Als Juristin mag ich mich zur Causa hier nicht äußern, das Eis wäre mir zu dünn, ich habe eine Meinung, die Rechtslage ist eine andere. Ich erinnere nur an die Causa ›Kachelmann‹ vor einigen Jahren in Deutschland. Ich denke, das Problem liegt woanders, liegt darin, dass es hunderttausende von Konsumenten von derartigem Mist gibt, die dafür auch noch gerne zahlen! Die gesellschaftlichen Maßstäbe, der Konsens, der uns alle mehr oder minder so Leben lässt, wie wir es mögen (nach mutmaßlich Immanuel Kant: Die Freiheit des einzelnen endet dort wo die Freiheit des anderen beginnt) haben sich so grundlegend verschoben, dass immer mehr Konflikte zu Tage treten. Und der Missbrauch der Anonymität durch, mittlerweile nicht mehr so wenige, diskreditiert alle anderen, auch jene, die davon ein Stück weit abhängig sind. Und da brauch‘ ich mich nur hier im EF umschauen …, es beginnt im Kleinen, und ich bin erst recht kurz dabei. Wenn ich hier nicht gesichert anonym sein könnte, wäre ich nicht hier. Als in einer beschränkten Öffentlichkeit stehende Juristin, könnte ich mir das beruflich einfach nicht leisten. Ich tät ungern wollen, dass meine Gegenüber mit denen ich verhandele wissen, dass die Frau Magistra eine devote Masochistin ist, ich mich meinem Partner, den doch auch einige kennen, freiwillig unterwerfen, mich von ihm schlagen lasse …; auch deswegen schon gar nicht, weil ich mich aktiv für Frauen einsetze, die sexuelle Gewalt erfahren mussten.

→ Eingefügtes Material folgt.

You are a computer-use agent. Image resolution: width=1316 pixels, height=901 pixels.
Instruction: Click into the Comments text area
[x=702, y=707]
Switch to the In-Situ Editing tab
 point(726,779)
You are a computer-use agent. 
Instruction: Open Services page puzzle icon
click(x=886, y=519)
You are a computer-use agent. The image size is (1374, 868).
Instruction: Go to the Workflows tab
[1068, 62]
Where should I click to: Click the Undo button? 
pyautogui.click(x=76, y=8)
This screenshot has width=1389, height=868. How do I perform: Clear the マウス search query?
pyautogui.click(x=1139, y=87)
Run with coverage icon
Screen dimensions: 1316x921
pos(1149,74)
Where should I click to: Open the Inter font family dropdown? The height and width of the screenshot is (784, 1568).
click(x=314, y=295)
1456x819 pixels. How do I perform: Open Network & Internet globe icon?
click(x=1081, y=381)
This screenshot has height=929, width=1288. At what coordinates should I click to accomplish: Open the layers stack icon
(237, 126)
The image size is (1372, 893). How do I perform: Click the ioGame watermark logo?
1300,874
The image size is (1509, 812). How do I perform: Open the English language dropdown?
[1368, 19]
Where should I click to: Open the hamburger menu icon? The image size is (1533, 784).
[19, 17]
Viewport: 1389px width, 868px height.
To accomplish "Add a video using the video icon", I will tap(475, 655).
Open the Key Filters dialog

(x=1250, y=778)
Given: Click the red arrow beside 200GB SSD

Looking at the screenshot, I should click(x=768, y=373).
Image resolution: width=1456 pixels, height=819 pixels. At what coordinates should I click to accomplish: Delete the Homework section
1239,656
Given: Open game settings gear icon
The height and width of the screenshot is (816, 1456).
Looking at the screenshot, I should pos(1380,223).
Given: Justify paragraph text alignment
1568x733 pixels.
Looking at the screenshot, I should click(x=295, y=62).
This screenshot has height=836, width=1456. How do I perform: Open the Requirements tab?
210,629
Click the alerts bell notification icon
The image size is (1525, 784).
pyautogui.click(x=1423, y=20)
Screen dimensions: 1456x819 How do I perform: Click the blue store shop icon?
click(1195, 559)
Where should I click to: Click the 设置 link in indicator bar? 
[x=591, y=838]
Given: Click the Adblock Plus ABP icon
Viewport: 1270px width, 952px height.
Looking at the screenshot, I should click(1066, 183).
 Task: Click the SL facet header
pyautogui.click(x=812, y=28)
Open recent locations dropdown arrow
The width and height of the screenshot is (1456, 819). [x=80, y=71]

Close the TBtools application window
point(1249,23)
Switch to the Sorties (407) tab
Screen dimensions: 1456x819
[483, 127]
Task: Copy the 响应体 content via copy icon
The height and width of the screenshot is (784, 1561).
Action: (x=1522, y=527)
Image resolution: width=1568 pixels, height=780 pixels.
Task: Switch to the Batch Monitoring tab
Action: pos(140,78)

Ich möchte nicht wissen, wie vielen Männern ich beruflich begegnet bin, Herr Doktor, Herr Magister …, die zu Hause ihre Frauen, Partnerinnen seelisch und gewiss auch körperlich quälen, zumindest herabwürdigend behandeln. Und hier muss sich etwas wandeln, denn es gibt fast immer jemanden der Mitwisser / Mitwisserin ist. Gewiss, dumme Sprüche, frauenfeindliche, ja auch schwulenfeindliche Witze wurden immer schon gemacht, hinter vorgehaltener Hand, laut am Stammtisch, mit zunehmendem Alkoholgenuss, nahm auch die Lautstärke zu und alle haben mehr oder minder mitgelacht. Aber heut‘ braucht man keinen Stammtisch mehr. Das Bewusstsein muss sich ändern, wie Gisèle Pelicot gesagt und geschrieben hat: Die Scham muss die Seite wechseln. Es fängt meist angeblich harmlos an, ungewollte Berührungen, Angrabschen, ›lockere Sprüche‹ haben nichts mit Flirten zu tun.
Unter dem Aspekt, reflektiert mal euer eigenes Verhalten hier im EF.